→ **DATASET EXTRACT**:

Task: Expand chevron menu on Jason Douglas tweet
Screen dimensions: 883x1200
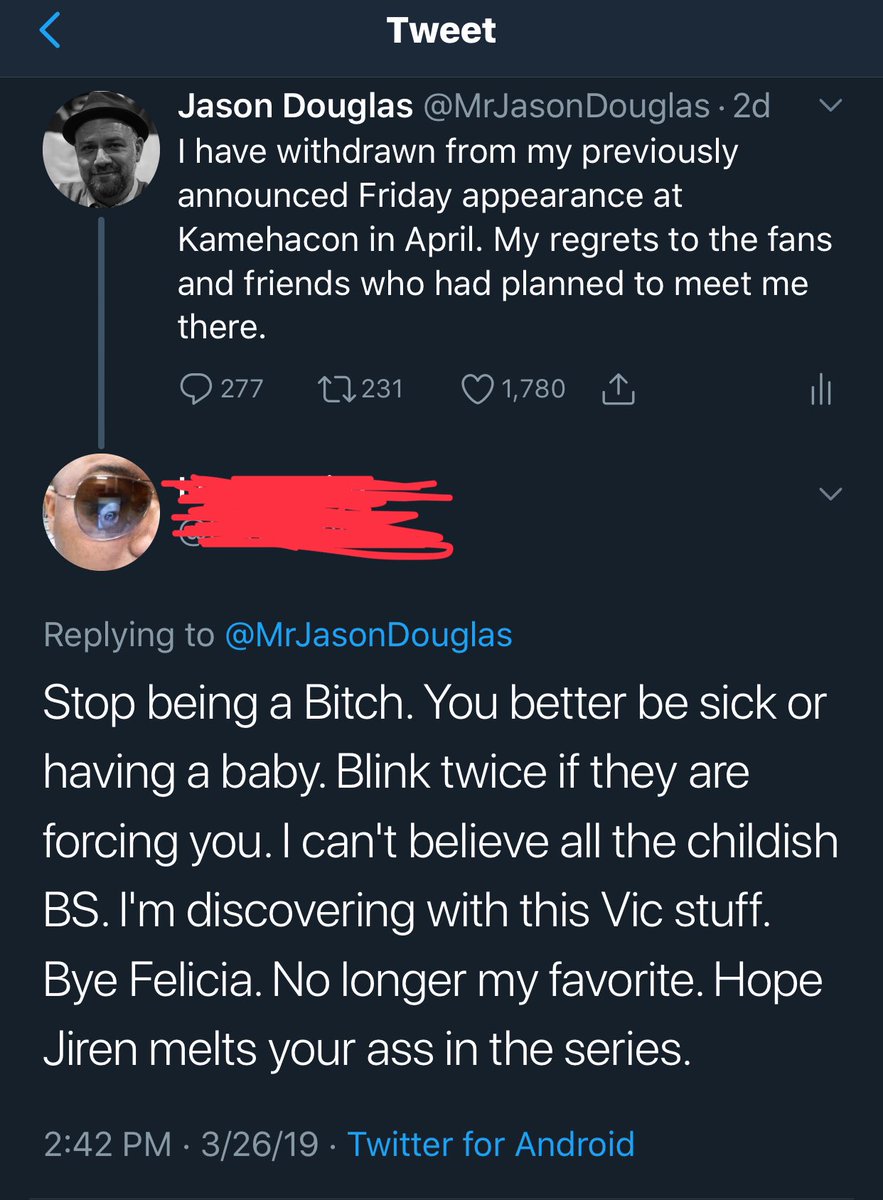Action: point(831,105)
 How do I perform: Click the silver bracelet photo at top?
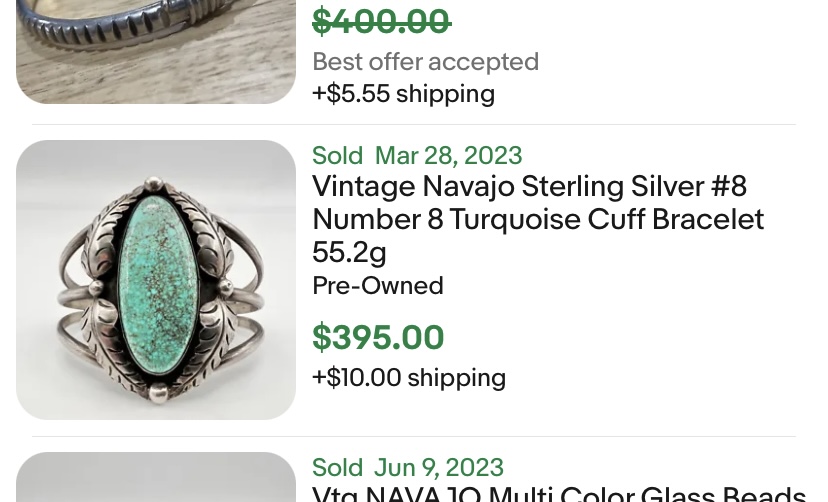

--

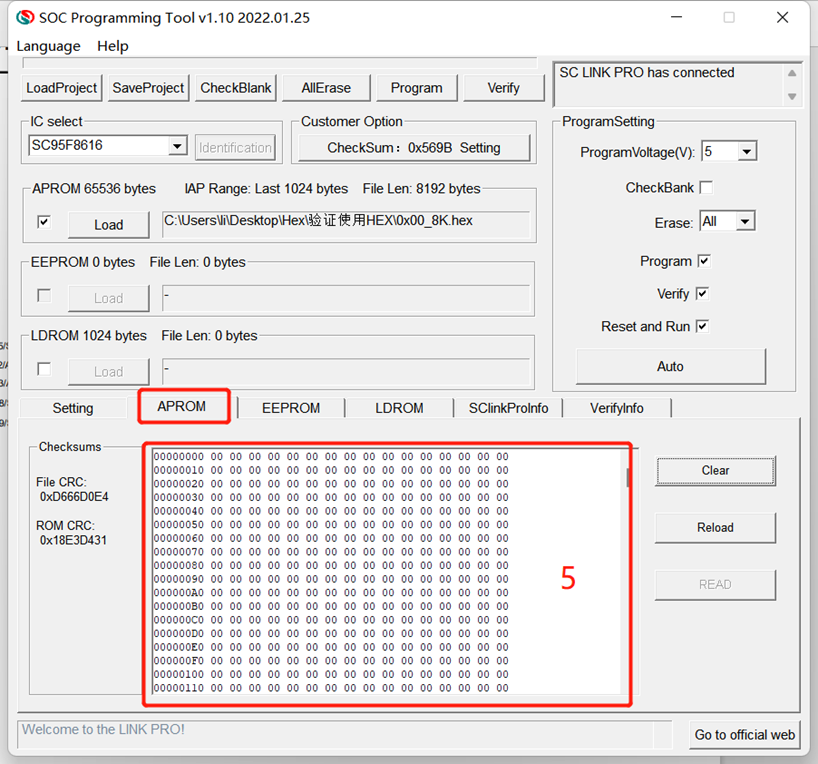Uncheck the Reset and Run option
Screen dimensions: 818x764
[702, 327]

---

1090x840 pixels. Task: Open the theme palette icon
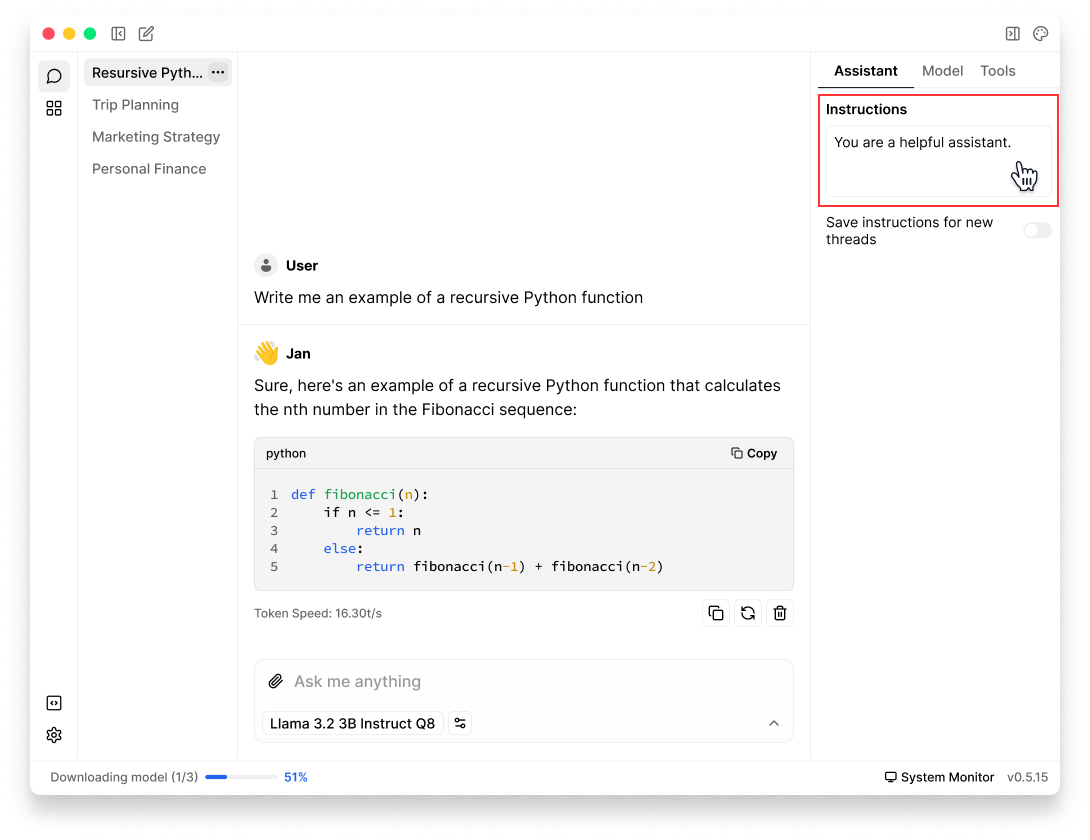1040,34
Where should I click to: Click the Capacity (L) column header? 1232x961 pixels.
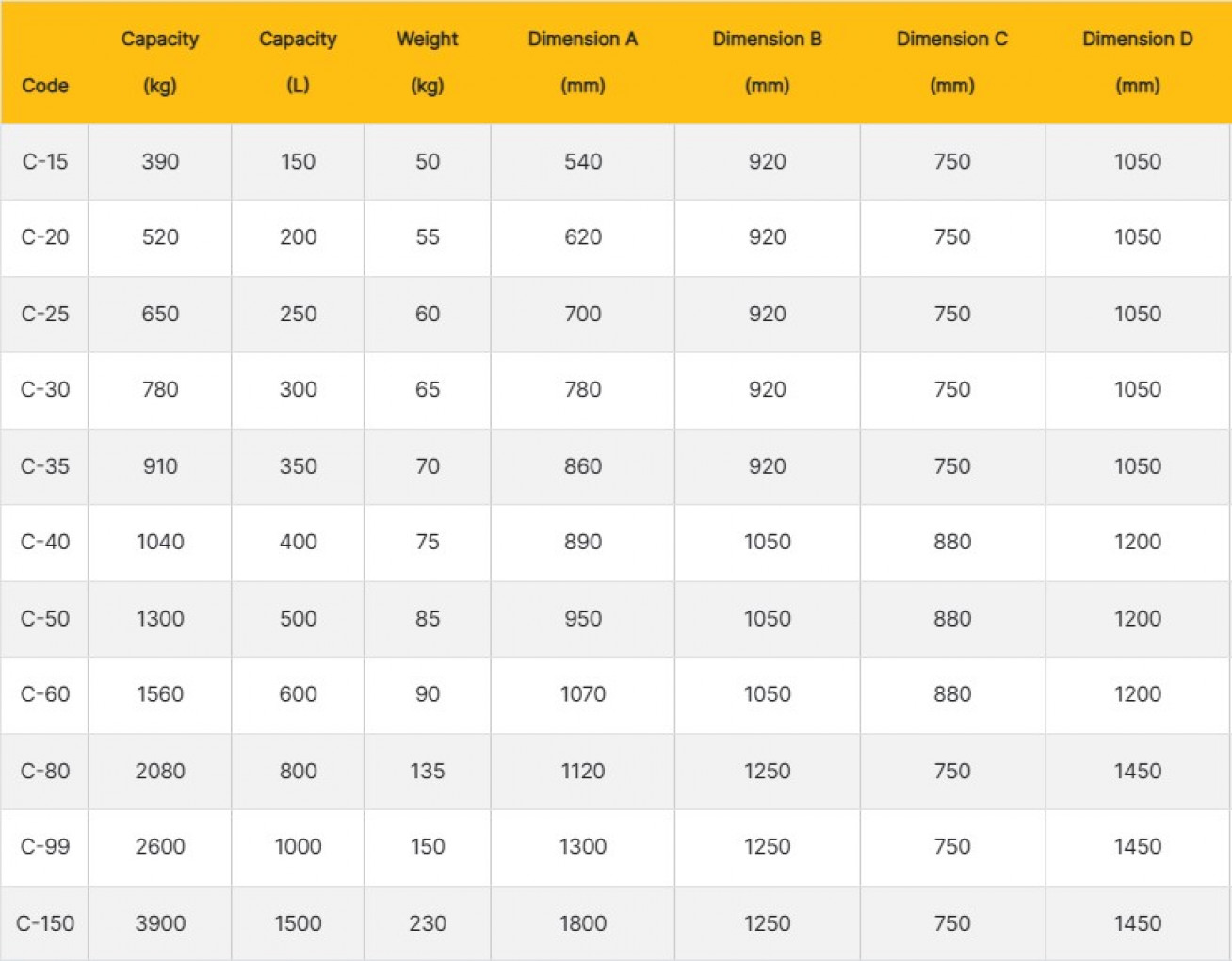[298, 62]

→ **THE PROBLEM**:
From the material above, output only the span of lines that starts at the one containing "Task: Expand chevron" and finishes at the one containing "How do I perform: Click", word for word and free of pictures.

→ **RESPONSE TO THIS TASK**:
Task: Expand chevron menu on Jason Douglas tweet
Screen dimensions: 883x1200
Action: point(831,105)
 How do I perform: Click the silver bracelet photo at top?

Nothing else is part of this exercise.